There are more concerns with each of the major pieces of this legislation.
1) Reproducibility is often entirely unethical. For example, we know what happened after Hiroshima and Nagasaki were bombed at the end of WWII. Similarly, we’ve seen the effects that lead poisoning can have by watching the devastation unfold for children of Flint, Michigan. Clearly both were case studies, from a single occurrence we can’t know exactly what confounding factors were present. For conclusive evidence about causes and safe dosage, more controlled studies are necessary (likely on animals, or also having confounding factors), but the data from these big events are important for understanding large-scale impacts on people. However, the obvious public health impacts were severe enough that it will never be ethical to reproduce such environmental disasters.

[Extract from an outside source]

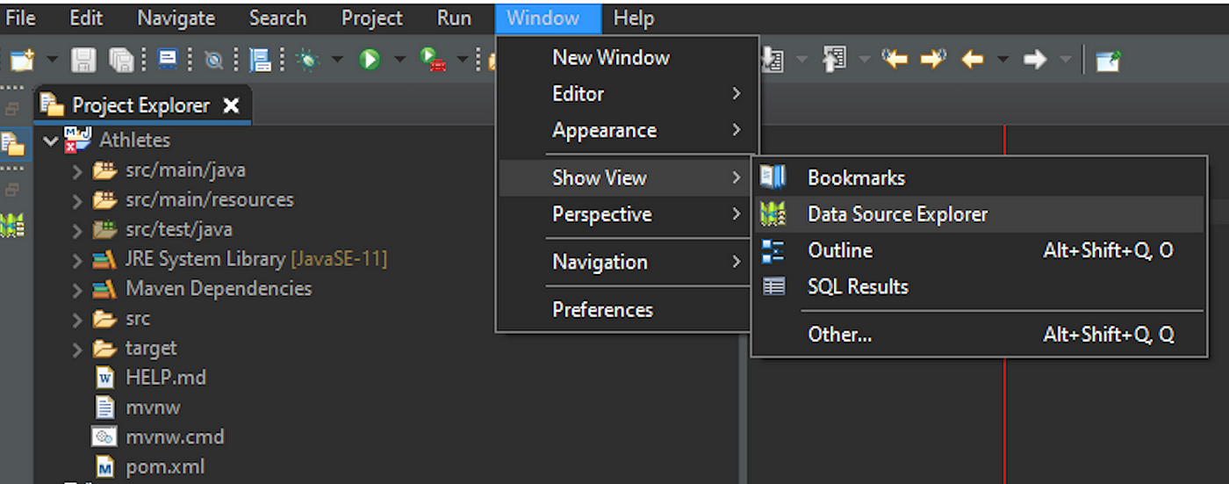
Task: Collapse the Athletes project tree
Action: [x=50, y=141]

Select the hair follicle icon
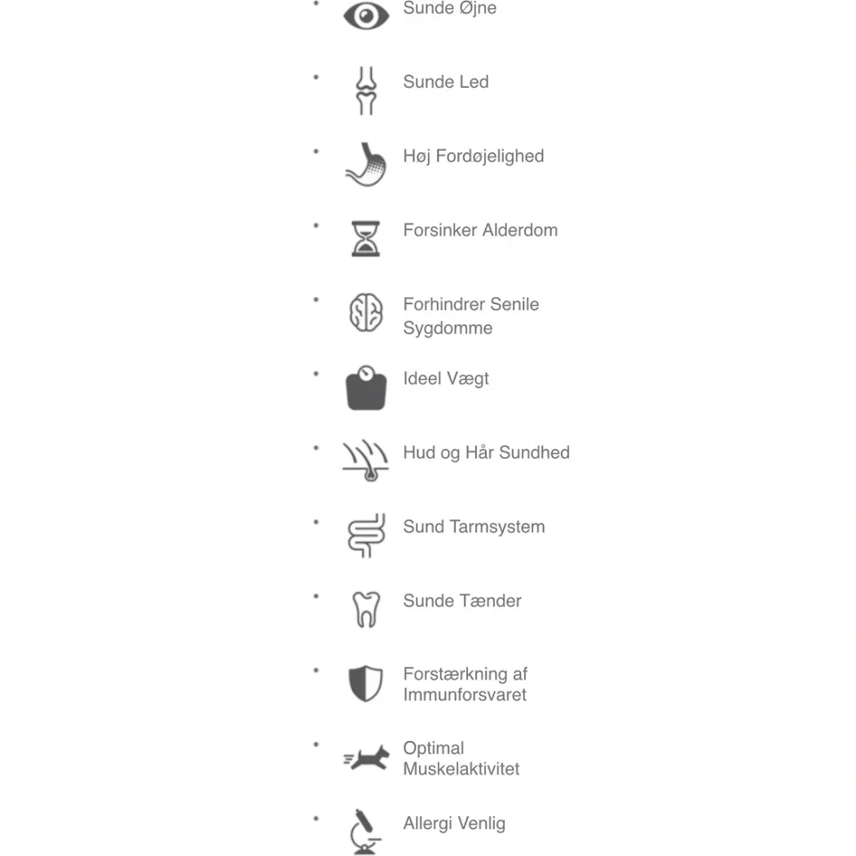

2) Because experiments on people are often ethically impossible, the most compelling evidence regarding health effects on people account for potentially confounding factors, such as socioeconomic status, geographic location, other exposure and health issues, etc. These data often are most available through clinical studies, so that the people’s health data can be accounted for. Privacy laws protect those data from being released publicly, which means that we would be excluding the strongest scientific evidence that accounts for the most other confounding factors and most strongly provides evidence of harm to people.
These two factors together substantially limit the quality of the data that can be used to make decisions. Furthermore, they are well beyond what is required for data used to make other public health decisions, for example, about medical treatments or the safety of new products. Without non-reproducible and non-public data, it would be very difficult to build sound evidence about the safety or harm of any potential pollutant; we would be excluding some of the most compelling evidence.